3,08 millions d’euros (dont 1,68 million de rémunérations variables) pour Gérard Mestrallet, le patron de GDF Suez. L’Etat détient 39,1% du capital.

3,08 millions d’euros (dont 1,68 million de rémunérations variables) pour Gérard Mestrallet, le patron de GDF Suez. L’Etat détient 39,1% du capital. - -

Quels sont les patrons les mieux payés dans les entreprises dont l'Etat est actionnaire ? Alors qu'un arrêté limitant la rémunération de dirigeants de filiales de groupes publics entre en vigueur ce 26 octobre, BFM Business vous livre le classement en photos.

Le futur rapport de Louis Gallois sur la compétitivité, bien que non publié, fait actuellement beaucoup de bruit. Mais une information entourant l'ex-patron d'EADS a fait coulé un peu moins d’encre : l’ancien capitaine d’industrie était avec 2,98 millions d'euros en 2011, le deuxième dirigeant le mieux payé dans une entreprise cotée dans laquelle l'Etat est actionnaire.

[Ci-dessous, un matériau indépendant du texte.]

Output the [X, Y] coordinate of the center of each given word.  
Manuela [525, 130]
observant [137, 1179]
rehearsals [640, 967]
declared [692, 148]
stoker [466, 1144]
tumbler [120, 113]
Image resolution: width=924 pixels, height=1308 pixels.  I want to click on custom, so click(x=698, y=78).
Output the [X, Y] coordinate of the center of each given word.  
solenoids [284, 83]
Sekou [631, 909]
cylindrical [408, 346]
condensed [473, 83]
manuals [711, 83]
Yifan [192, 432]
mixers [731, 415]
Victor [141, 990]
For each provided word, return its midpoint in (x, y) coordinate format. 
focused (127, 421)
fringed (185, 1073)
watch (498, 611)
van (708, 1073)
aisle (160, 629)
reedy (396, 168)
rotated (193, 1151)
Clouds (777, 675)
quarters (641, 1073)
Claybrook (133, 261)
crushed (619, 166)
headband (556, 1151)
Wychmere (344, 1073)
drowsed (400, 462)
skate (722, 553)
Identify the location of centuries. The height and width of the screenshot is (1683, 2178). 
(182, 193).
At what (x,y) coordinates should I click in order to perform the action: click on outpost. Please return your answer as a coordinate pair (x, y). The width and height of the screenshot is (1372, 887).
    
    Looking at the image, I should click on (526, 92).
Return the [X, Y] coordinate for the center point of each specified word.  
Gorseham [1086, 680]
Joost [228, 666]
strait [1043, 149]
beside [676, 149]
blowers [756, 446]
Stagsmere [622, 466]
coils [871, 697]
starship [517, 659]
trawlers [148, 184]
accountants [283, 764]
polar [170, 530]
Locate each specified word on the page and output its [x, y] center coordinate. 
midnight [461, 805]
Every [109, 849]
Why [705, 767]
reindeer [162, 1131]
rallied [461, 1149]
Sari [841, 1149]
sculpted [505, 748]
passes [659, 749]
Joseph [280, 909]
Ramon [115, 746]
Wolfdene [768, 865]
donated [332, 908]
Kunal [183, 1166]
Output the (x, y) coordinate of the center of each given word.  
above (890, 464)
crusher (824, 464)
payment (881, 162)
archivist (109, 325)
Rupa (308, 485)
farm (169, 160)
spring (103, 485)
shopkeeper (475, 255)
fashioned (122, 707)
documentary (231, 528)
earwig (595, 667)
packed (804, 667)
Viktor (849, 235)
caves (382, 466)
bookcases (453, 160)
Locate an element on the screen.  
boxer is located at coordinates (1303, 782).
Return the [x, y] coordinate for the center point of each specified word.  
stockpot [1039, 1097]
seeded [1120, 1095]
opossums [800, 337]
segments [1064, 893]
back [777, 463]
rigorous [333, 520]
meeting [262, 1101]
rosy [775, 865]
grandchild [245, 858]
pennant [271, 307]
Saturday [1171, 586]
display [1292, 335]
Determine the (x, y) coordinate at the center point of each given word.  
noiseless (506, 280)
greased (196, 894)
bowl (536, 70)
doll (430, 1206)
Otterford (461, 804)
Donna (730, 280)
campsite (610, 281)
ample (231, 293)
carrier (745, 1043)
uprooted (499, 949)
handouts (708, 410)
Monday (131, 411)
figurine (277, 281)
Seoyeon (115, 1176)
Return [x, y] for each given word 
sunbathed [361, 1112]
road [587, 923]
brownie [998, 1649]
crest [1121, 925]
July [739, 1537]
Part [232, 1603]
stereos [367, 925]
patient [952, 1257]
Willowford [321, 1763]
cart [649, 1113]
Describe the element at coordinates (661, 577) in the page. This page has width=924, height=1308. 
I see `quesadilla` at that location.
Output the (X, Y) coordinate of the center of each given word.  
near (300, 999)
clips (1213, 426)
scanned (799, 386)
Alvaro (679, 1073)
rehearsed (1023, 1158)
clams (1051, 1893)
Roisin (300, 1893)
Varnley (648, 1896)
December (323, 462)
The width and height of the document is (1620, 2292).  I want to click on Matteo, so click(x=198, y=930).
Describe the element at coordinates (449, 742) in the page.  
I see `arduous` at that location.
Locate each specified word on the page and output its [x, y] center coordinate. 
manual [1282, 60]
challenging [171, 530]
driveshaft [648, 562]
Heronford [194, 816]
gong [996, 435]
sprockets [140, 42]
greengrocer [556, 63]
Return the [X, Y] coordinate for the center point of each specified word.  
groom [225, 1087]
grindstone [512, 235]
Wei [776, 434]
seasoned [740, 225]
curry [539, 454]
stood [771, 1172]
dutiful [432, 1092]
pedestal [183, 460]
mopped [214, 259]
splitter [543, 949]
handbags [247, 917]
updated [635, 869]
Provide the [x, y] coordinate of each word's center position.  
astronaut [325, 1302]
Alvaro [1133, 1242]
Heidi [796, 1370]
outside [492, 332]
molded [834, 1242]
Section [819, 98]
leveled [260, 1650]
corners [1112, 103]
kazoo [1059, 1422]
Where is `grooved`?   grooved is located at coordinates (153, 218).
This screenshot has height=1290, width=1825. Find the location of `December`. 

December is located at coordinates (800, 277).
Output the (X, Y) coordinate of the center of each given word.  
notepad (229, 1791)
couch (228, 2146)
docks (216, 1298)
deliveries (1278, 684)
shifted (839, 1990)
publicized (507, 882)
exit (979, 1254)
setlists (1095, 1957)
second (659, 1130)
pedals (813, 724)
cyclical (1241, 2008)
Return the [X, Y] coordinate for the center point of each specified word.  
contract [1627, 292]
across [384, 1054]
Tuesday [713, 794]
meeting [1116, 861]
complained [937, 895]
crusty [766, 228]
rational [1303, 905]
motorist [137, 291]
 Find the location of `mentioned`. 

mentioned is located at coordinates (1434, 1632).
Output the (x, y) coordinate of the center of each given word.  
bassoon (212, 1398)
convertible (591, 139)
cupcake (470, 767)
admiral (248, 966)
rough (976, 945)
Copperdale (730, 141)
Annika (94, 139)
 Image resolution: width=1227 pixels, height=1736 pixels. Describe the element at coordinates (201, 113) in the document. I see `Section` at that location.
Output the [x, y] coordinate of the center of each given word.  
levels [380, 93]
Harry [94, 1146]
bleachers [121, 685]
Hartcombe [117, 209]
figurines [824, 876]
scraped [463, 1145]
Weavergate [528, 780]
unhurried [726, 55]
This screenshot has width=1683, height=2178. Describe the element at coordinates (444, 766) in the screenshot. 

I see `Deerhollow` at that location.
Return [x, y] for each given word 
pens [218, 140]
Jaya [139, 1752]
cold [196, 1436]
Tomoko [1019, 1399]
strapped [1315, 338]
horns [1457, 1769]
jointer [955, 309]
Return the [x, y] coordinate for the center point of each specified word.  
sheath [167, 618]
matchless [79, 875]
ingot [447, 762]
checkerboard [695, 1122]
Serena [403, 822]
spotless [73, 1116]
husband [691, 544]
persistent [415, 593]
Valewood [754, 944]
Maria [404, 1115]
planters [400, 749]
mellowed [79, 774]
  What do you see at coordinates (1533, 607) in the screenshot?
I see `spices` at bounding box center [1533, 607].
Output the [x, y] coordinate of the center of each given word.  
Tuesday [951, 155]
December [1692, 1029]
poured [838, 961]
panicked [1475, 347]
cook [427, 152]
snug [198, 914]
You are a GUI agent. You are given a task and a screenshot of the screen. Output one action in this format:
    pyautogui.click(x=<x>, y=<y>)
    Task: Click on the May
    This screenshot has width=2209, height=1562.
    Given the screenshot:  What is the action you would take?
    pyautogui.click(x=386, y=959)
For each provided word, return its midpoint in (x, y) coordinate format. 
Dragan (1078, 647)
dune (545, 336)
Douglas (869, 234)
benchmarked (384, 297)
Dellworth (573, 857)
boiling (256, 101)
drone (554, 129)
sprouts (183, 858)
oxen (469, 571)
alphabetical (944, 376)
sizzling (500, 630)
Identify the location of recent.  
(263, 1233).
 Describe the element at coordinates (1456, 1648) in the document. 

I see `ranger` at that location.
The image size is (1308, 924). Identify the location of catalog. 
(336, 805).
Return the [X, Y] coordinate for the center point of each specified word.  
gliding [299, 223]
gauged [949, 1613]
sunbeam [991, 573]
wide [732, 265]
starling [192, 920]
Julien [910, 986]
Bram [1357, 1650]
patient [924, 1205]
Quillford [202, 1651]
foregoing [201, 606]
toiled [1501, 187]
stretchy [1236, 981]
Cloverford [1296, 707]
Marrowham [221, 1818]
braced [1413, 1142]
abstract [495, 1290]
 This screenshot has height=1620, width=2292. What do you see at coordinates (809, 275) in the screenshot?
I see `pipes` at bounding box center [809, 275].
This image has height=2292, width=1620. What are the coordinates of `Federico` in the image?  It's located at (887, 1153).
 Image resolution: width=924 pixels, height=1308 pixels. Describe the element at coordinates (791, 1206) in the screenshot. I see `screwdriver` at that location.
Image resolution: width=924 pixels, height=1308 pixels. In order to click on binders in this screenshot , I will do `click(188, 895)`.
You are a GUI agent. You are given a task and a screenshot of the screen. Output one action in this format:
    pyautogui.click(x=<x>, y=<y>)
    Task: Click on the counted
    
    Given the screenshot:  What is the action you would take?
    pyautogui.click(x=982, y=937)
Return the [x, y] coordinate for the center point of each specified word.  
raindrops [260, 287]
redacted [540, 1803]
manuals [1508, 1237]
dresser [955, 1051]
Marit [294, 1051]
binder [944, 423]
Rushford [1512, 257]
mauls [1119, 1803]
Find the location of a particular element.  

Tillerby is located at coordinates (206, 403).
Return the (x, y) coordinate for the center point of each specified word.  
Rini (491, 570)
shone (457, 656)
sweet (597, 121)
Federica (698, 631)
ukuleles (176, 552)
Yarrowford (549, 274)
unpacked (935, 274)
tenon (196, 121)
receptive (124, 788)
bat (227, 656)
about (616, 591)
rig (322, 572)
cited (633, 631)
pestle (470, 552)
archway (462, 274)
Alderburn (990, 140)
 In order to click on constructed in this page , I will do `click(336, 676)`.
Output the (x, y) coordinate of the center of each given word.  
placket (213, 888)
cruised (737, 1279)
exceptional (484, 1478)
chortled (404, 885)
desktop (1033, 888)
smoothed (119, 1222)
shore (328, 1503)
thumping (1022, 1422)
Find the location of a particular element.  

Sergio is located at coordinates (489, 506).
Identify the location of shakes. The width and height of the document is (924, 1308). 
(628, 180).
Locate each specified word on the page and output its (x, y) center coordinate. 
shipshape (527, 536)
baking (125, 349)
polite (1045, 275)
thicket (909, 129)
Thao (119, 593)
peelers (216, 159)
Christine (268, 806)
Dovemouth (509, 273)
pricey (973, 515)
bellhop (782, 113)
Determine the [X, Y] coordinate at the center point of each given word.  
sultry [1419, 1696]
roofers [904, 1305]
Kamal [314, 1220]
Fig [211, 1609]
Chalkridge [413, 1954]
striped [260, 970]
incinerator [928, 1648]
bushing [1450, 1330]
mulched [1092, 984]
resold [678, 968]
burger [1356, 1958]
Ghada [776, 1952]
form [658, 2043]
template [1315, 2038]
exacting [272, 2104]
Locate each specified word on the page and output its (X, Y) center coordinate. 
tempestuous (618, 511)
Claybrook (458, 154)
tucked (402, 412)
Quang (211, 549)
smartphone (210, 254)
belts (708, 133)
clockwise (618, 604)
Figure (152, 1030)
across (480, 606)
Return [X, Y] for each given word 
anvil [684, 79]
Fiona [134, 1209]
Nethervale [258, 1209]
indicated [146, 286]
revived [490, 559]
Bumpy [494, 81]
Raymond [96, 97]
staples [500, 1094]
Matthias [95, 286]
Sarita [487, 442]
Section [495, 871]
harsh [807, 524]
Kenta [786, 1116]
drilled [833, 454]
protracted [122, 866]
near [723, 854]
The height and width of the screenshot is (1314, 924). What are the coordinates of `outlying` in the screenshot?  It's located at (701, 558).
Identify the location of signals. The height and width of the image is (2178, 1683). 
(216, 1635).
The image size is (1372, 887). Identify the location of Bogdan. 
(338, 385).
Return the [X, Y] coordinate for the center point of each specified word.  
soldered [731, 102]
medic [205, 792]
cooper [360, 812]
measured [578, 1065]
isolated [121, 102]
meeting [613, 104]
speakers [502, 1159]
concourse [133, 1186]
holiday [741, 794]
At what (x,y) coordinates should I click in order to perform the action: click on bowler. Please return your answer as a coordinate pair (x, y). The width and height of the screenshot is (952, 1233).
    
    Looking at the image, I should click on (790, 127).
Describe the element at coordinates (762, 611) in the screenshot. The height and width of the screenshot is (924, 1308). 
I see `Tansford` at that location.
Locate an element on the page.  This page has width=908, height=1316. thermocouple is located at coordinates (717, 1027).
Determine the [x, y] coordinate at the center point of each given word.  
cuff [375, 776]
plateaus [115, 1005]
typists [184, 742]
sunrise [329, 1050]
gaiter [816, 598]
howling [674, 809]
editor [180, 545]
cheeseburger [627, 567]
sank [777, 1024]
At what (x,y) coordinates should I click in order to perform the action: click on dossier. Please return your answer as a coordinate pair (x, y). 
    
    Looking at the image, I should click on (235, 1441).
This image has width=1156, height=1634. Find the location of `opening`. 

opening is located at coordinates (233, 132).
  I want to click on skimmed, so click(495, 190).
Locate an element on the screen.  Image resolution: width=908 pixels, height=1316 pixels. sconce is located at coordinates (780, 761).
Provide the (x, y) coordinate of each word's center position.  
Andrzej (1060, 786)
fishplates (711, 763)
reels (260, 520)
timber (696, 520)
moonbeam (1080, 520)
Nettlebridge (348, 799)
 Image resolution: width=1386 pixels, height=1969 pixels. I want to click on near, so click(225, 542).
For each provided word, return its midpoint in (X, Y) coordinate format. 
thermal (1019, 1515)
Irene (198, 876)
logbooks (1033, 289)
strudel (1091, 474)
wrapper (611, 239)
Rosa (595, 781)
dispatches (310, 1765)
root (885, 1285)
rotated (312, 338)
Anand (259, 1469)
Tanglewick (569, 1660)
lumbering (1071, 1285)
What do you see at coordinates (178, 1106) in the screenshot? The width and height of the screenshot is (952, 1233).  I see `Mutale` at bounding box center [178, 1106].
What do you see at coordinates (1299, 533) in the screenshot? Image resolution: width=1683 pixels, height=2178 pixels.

Selon le rapport sur l’Etat actionnaire annexé au projet de loi de finances 2013, il était devancé d’une courte tête par Gérard Mestrallet, le patron de GDF-Suez. Au total, ce dernier a touché l’année dernière 3,08 millions d’euros. Suivent Carlos Ghosn de Renault, Jean-Paul Herteman de Safran et Henri Proglio d’EDF.

Luc Oursel baisse d'un tiers sa rémunération

Henri Proglio, comme Luc Oursel d’Areva, tombe donc sous le coup du décret du 26 juillet dernier qui plafonne les salaires bruts des dirigeants d’entreprises dont l’Etat est actionnaire majoritaire à 450 000 euros. Luc Oursel a d’ailleurs renoncé, jeudi 26 octobre, à plus d’un tiers de sa rémunération pour respecter cette réglementation. Ce qui n'est pas le cas de Carlos Gohsn, de Renault, ou de Gérard Mestrallet, de GDF Suez, où l'Etat est minoritaire.

Proglio et Oursel ne sont pas les seuls. Depuis ce vendredi 26 octobre, les patrons des filiales de groupe publics vont également devoir respecter ce seuil de 450 000 euros. Parmi eux, Philipe Wahl, patron de la Banque Postale, qui devra tailler dans son salaire de 830 000 euros, s’il ne veut pas s’attirer les foudres l’Etat.